105 The Management Committee may also delegate to the Chair of the organisation (or the holder of any other post) any of their powers as they may consider appropriate.
106 When delegating powers under clause 104 or 105, the Management Committee must set out appropriate conditions (which must include an obligation to report back regularly to the other members of the Management Committee.
107 Any delegation of powers under clause 104 or 105 may be removed or altered by the Management Committee at any time.
108 The rules about procedure and membership of each sub-committee, shall be set by the Management Committee.
Operation of accounts
109 The Management Committee will decide which charity trustees and/or CAPS employees will be signatories to CAPS bank accounts. The Management Committee will set and review operational policy in accordance with good practice and in the best interests of the organisation.
110 Where the organisation uses electronic facilities for the operation of any bank or building society account, the authorisations required for operations on that account must be consistent with the approach reflected in clause 109.
Accounting records and annual accounts
111 The Management Committee must ensure that proper accounting records are kept, in accordance with all applicable statutory requirements.
112 The Management Committee must prepare annual accounts, complying with all relevant statutory requirements. If an audit is required under any statutory provisions (or if the Management Committee consider that an audit would be appropriate for some other reason), the Management Committee should ensure that an audit of the accounts is carried out by a qualified auditor.

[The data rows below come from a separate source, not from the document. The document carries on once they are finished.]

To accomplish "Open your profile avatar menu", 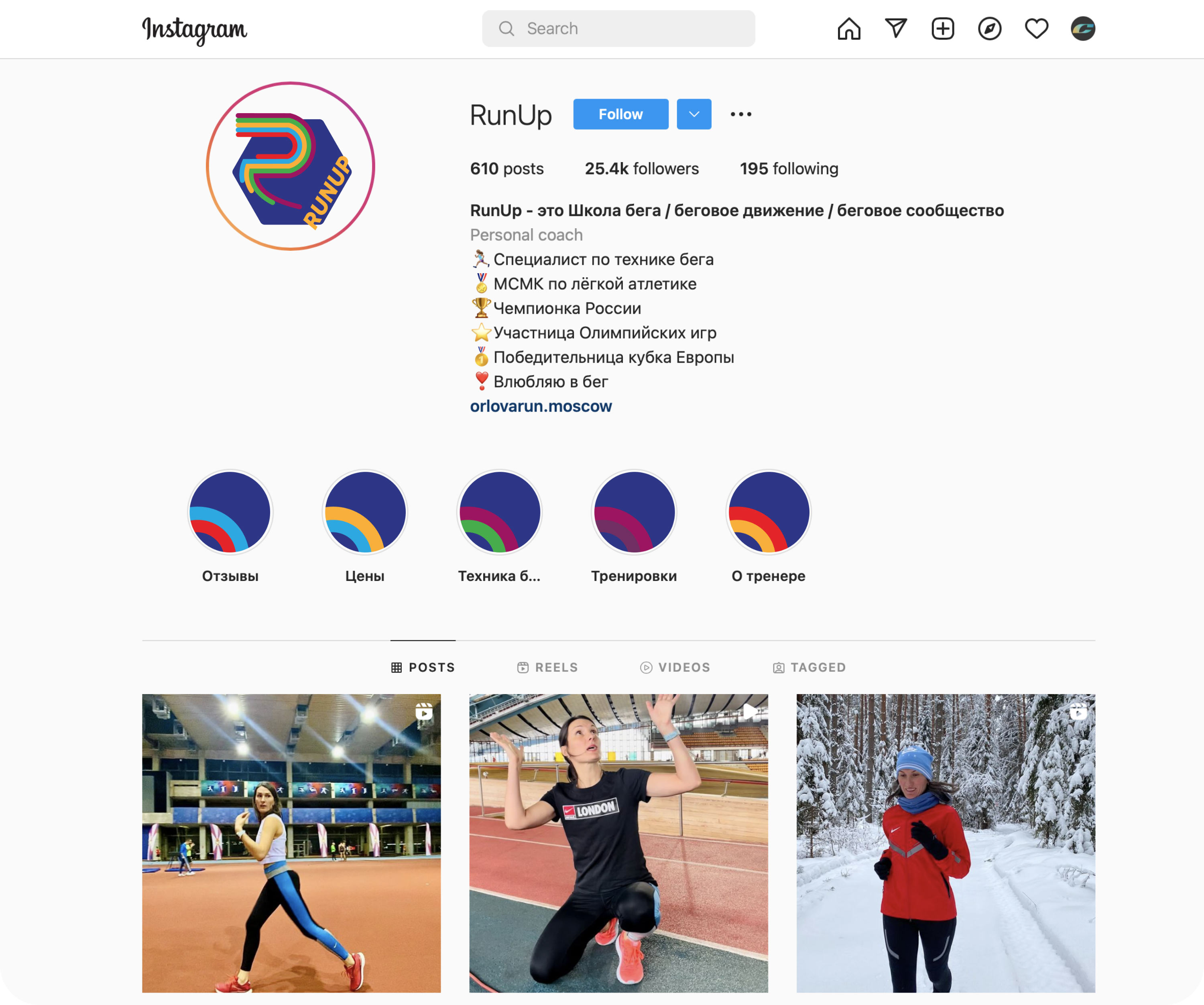I will (1083, 28).
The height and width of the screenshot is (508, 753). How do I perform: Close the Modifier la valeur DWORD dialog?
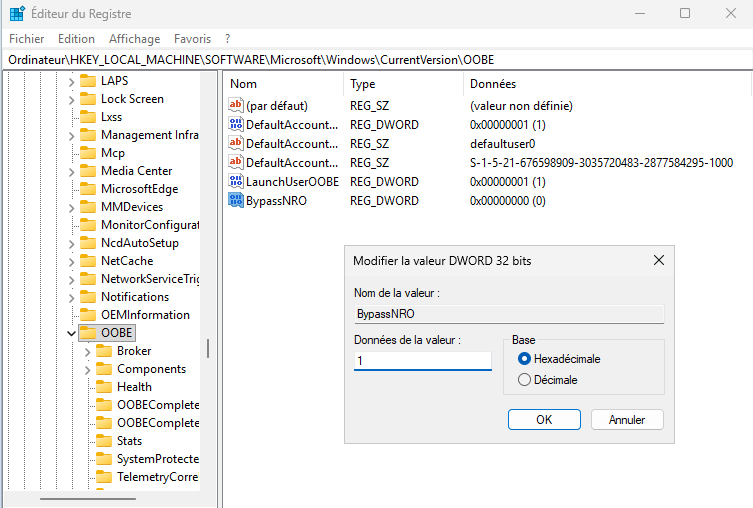[658, 260]
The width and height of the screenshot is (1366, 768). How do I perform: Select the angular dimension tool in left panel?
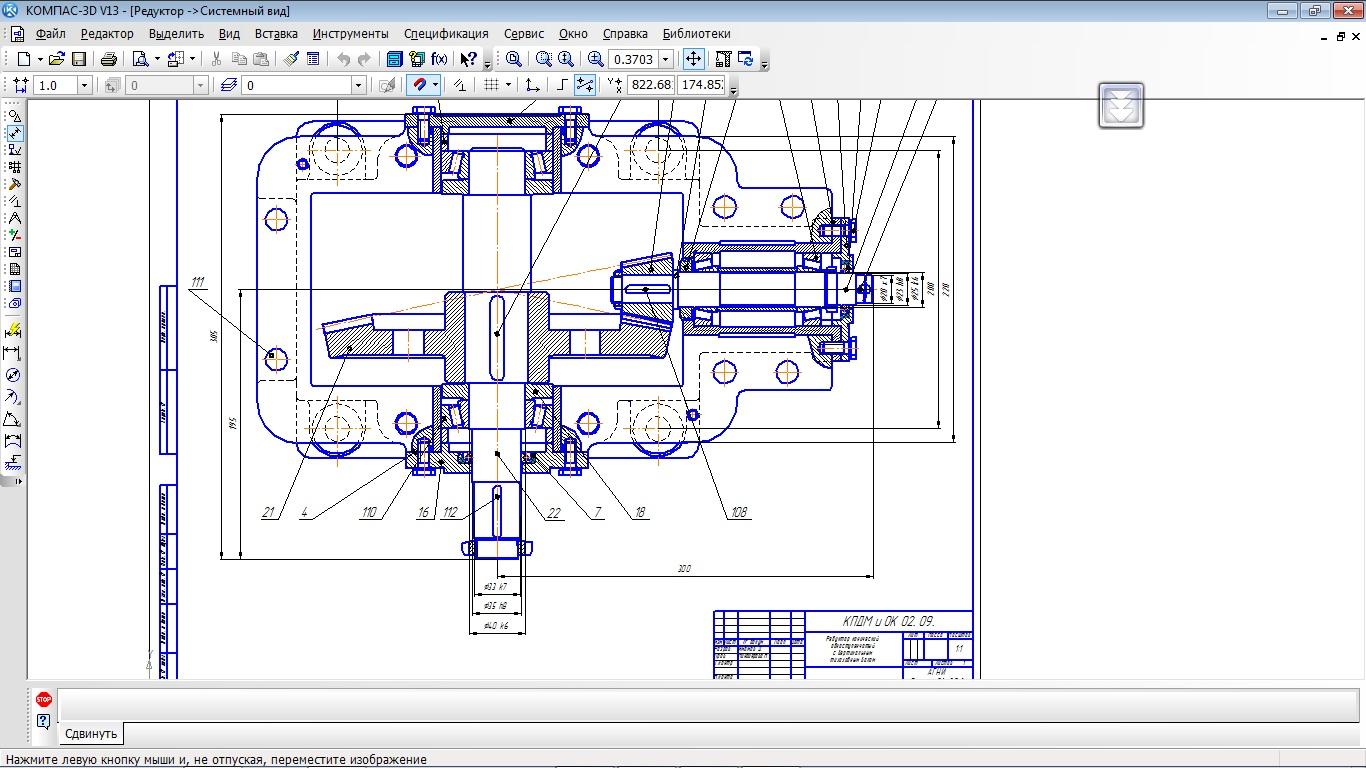pos(13,419)
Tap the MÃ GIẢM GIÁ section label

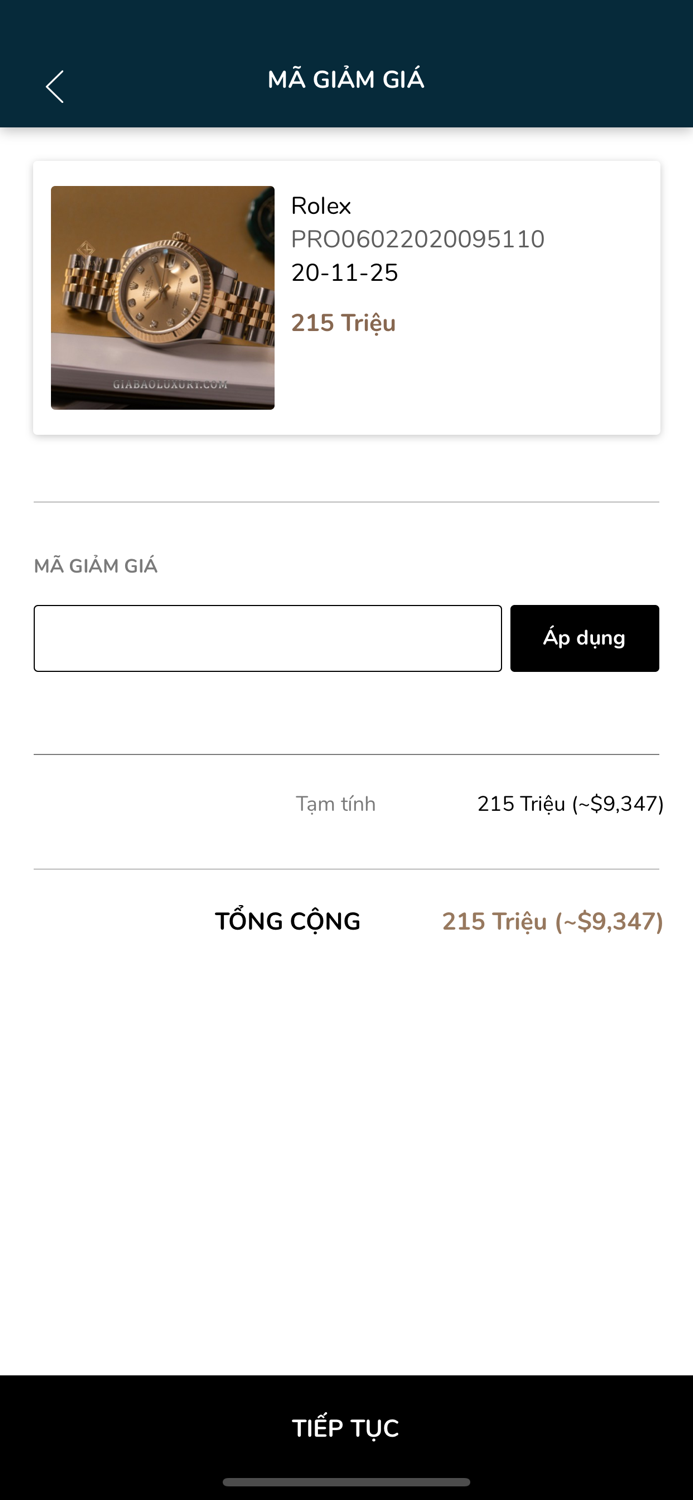(x=96, y=566)
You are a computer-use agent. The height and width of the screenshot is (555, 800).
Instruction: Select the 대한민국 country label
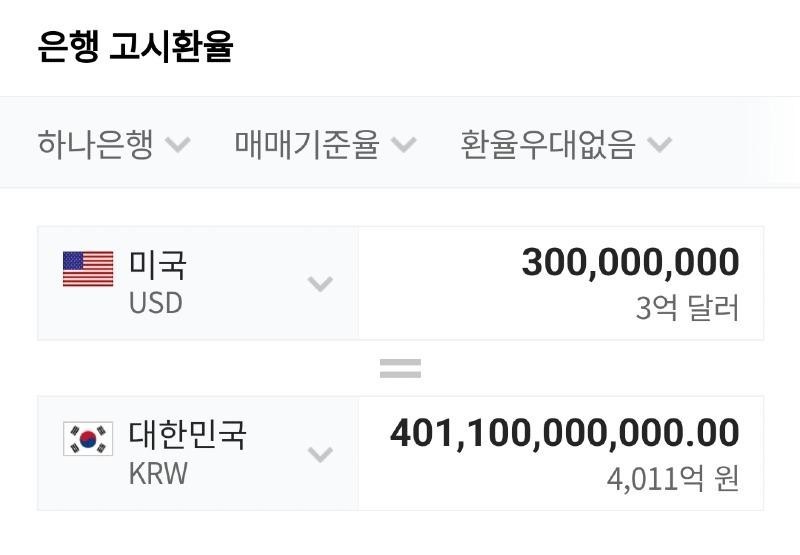point(188,435)
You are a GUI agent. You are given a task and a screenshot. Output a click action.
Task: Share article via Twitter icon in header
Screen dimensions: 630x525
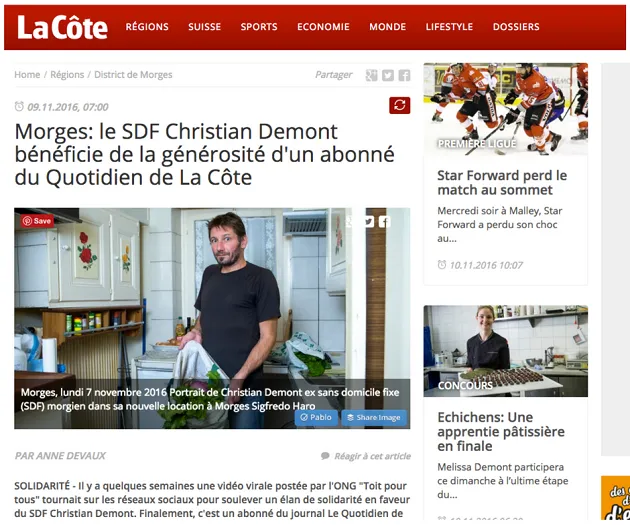388,75
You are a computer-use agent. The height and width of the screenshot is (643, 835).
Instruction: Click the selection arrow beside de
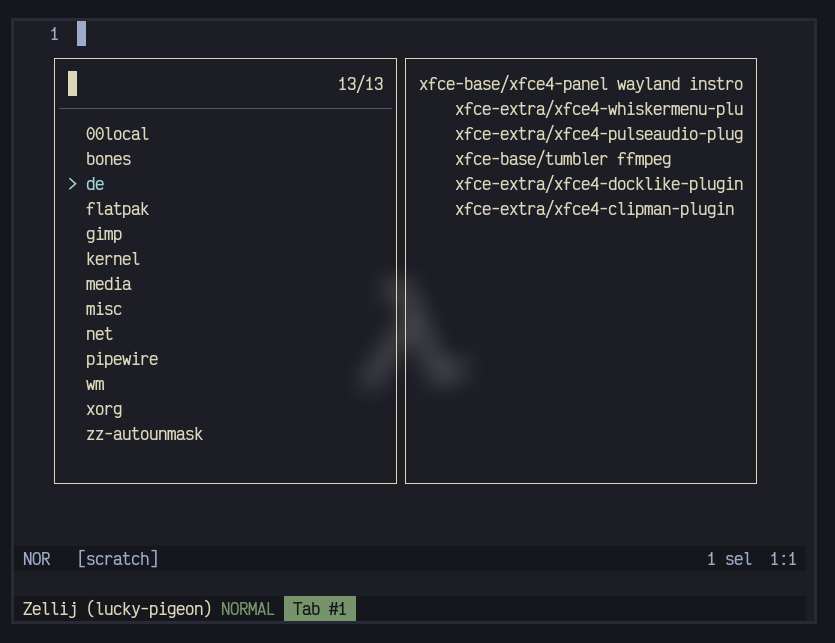(x=73, y=184)
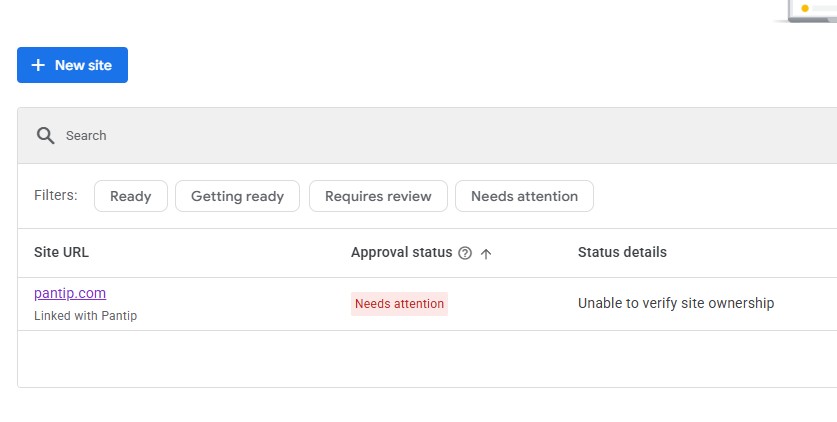Image resolution: width=837 pixels, height=422 pixels.
Task: Click the Linked with Pantip text
Action: tap(85, 316)
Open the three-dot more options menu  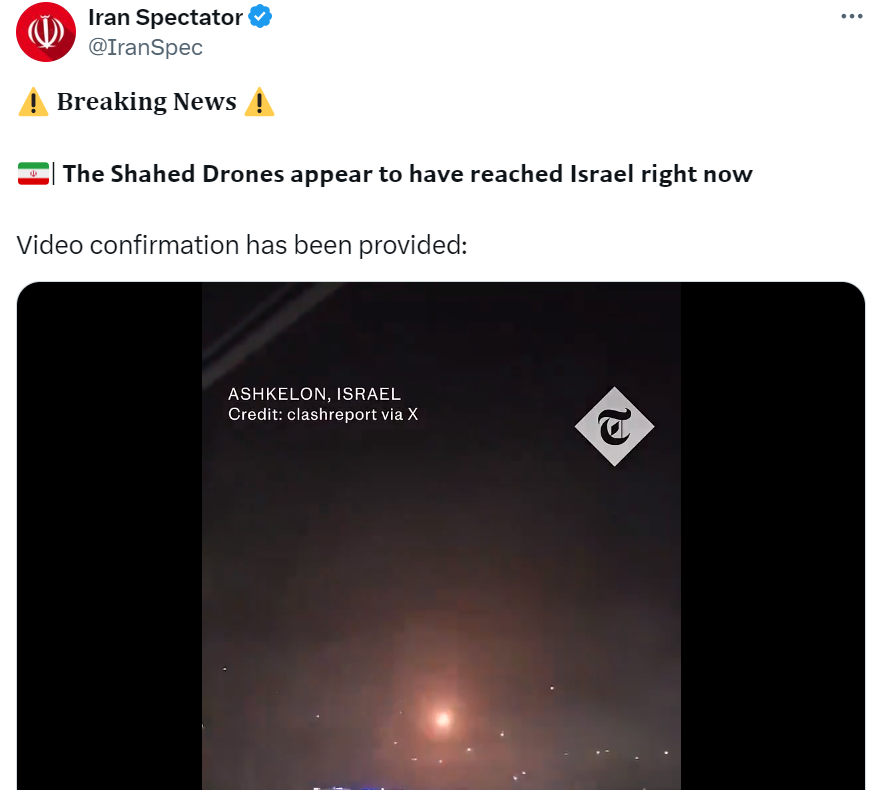click(x=852, y=16)
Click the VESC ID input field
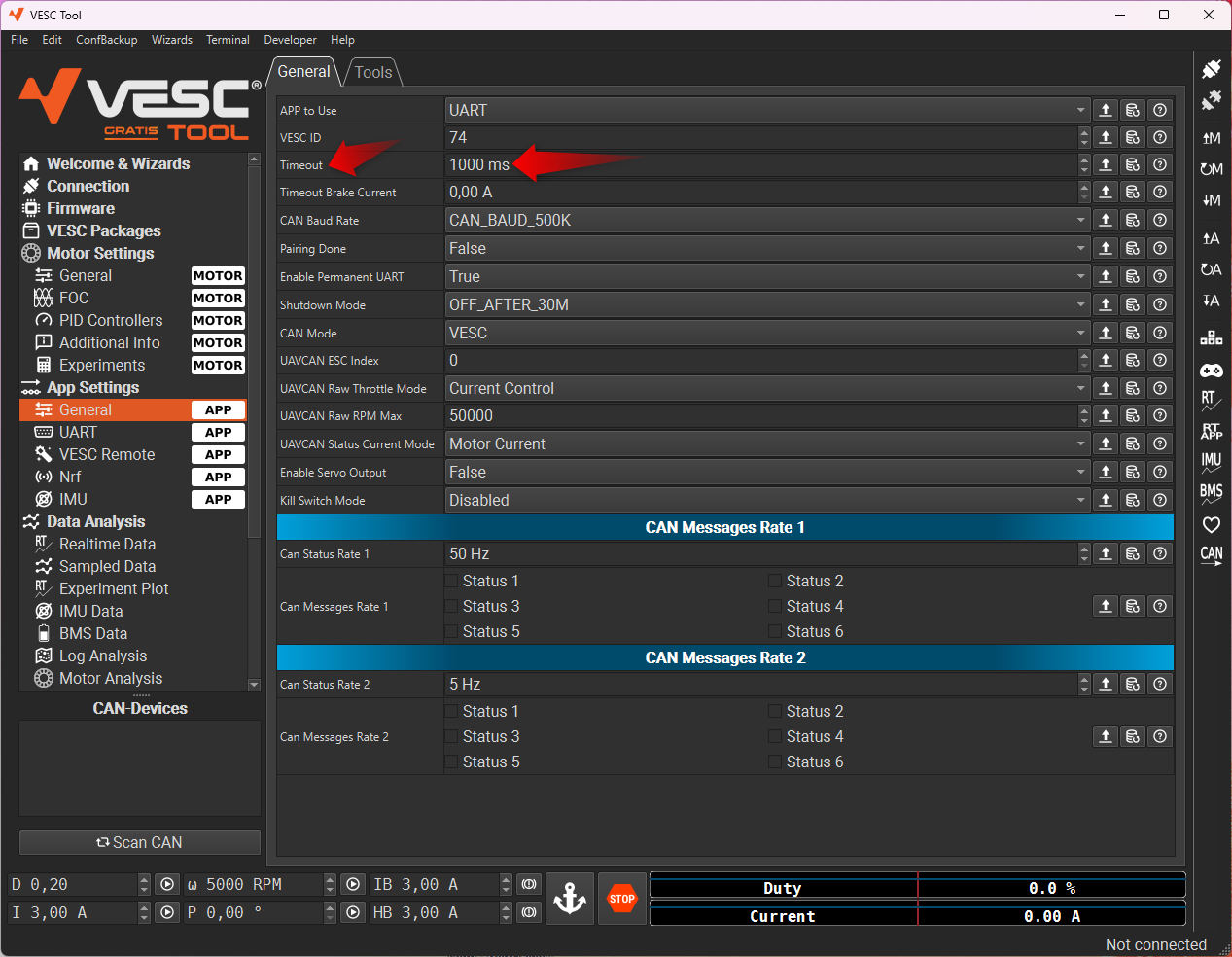1232x957 pixels. coord(761,137)
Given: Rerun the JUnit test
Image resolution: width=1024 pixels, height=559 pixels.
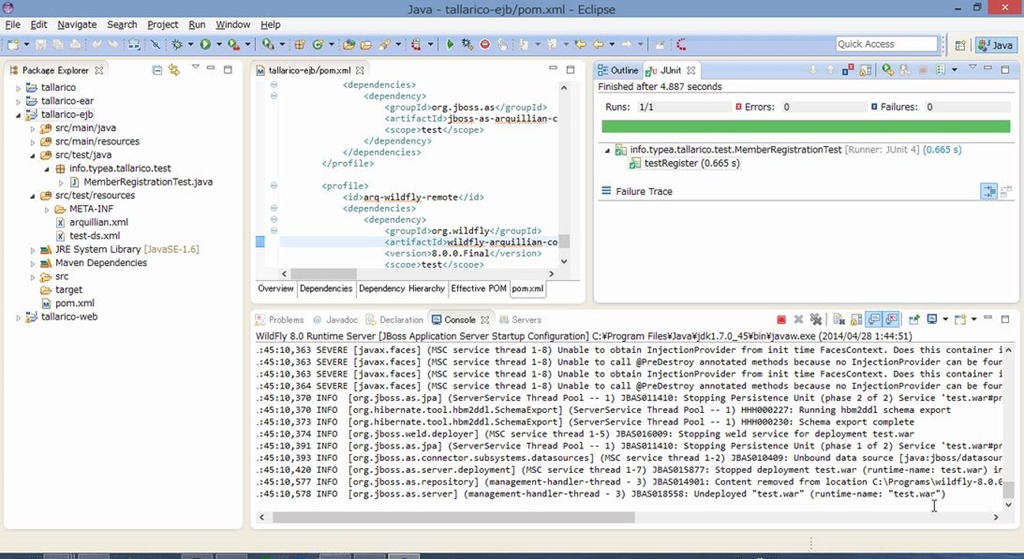Looking at the screenshot, I should (x=887, y=70).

113 If CAPS is to be wound up or dissolved, the winding-up or dissolution process will be carried out in accordance with the procedures set out under the Charities and Trustee Investment (Scotland) Act 2005.
114 Any surplus assets available to CAPS immediately preceding its winding up or dissolution must be used for purposes which are the same as, or which closely resemble, the purposes set out in this constitution.
Alterations to the constitution
115 This constitution may (subject to clause 116) be altered by resolution of the members passed at a members’ meeting (subject to achieving the two-thirds majority referred to in clause 45) or by way of a written resolution of the members.
116 The Charities and Trustee Investment (Scotland) Act 2005 prohibits taking certain steps (e.g. change of name, an alteration to the purposes, amalgamation, winding-up) without the consent of the Office of the Scottish Charity Regulator (OSCR).
117 References in this constitution to the Charities and Trustee Investment (Scotland) Act 2005 should be taken to include:
117.1 any statutory provision which adds to, modifies or replaces that Act; and
117.2 any statutory instrument issued in pursuance of that Act or in pursuance of any statutory provision falling under paragraph 117.1 above.
118 In this constitution:
118.1 “charity” means a body which is either a “Scottish Charity” within the meaning of section 13 of the Charities and Trustee Investment (Scotland) Act 2005 or a “charity” within the meaning of section 1 of the Charities Act 2006, providing (in either case) that its objects are limited to charitable purposes;
118.2 “charitable purpose” means a charitable purpose under section 7 of the Charities and Trustee Investment (Scotland) Act 2005 which is also regarded as a charitable purpose in relation to the application of the Taxes Acts.
118.3 “Management Committee” means the governing body of the organisation, referred to in the Charities and Trustee Investment (Scotland) Act 2005 and the SCIO Regulations 2011 as the “Board”.
118.4 “approved” means proposed and seconded by members who were present at the original meeting.
118.5 “written” and “in writing” includes by e-mail.
118.6 “two thirds” means rounded down to the nearest whole number.
118.7 “two thirds majority” always means two thirds of those present AND voting, or voting by proxy.
This constitution came into affect 12th November 2021.